┌─ Reading text

I don't understand why it wouldn't be. If a city has sufficient demand to sell out two or more concerts, aren't the later concerts still profitable? And it's less travel expense per concert. If there isn't enough demand to sell tickets for at least two concerts, then doesn't that mean most of the fans in that city have been satisfied by a single concert?

It makes sense to me that you'd schedule as many consecutive concerts in one city as you can as long as demand is high enough to make each additional concert profitable. That might be 9 concerts, or 2, or even a thousand concerts if you're talking about a city like Los Vegas.

2 comments

This was my thought as well. We keep hearing about how artists are struggling to make money on album sales thanks to the rise of spotify and the demise of CD sales. Wouldn't playing the same venue for a week+ means less inter-city travel, less work tearing up/down the stages, and a lot of income from steady ticket sales?
How do you decide that demand is high enough? Do you book the next stop in the tour a few days later assuming that demand is high enough for more shows, and then end up paying the roadies to sit around when the demand isn't high enough?
> How do you decide that demand is high enough?

Same way they decide if visiting a city is worth it in the first place? I'm not an event coordinator or tour scheduler so I don't know, but it seems like it should be possible.

└─
┌─ Listed entries

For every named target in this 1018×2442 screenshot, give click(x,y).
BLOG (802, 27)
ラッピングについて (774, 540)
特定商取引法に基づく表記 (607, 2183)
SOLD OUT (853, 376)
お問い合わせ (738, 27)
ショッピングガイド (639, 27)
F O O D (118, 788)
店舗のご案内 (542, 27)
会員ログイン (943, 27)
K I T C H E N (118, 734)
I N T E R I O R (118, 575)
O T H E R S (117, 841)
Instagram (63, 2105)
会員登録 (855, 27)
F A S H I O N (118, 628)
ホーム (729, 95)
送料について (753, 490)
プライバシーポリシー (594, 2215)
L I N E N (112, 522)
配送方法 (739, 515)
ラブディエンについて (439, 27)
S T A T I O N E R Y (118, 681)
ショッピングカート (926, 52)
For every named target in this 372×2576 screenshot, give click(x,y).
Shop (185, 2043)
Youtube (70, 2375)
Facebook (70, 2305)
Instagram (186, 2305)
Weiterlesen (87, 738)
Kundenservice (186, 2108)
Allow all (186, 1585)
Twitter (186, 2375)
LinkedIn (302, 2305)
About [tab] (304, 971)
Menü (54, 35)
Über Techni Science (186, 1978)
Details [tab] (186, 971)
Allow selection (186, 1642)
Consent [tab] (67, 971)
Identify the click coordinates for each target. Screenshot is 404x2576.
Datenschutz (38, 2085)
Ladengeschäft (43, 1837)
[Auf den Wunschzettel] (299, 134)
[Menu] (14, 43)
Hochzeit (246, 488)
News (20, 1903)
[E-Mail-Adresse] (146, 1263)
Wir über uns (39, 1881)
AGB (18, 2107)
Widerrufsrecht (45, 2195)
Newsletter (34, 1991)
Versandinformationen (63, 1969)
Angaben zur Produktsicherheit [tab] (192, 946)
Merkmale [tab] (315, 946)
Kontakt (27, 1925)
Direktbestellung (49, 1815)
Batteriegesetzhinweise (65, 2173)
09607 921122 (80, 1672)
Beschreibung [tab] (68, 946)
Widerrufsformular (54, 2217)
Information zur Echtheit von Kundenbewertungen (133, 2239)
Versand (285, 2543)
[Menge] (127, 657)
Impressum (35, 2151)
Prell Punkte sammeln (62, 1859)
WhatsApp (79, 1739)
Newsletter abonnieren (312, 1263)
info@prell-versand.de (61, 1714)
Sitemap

└─

__Your instructions__.
Rewrite the concert-tour discussion from "How do you decide that demand is high enough? Do" to "should be possible.", swapping "roadies" for "stage crew". These entries were drawn from a separate source.

__Solution to the problem__.
How do you decide that demand is high enough? Do you book the next stop in the tour a few days later assuming that demand is high enough for more shows, and then end up paying the stage crew to sit around when the demand isn't high enough?
> How do you decide that demand is high enough?

Same way they decide if visiting a city is worth it in the first place? I'm not an event coordinator or tour scheduler so I don't know, but it seems like it should be possible.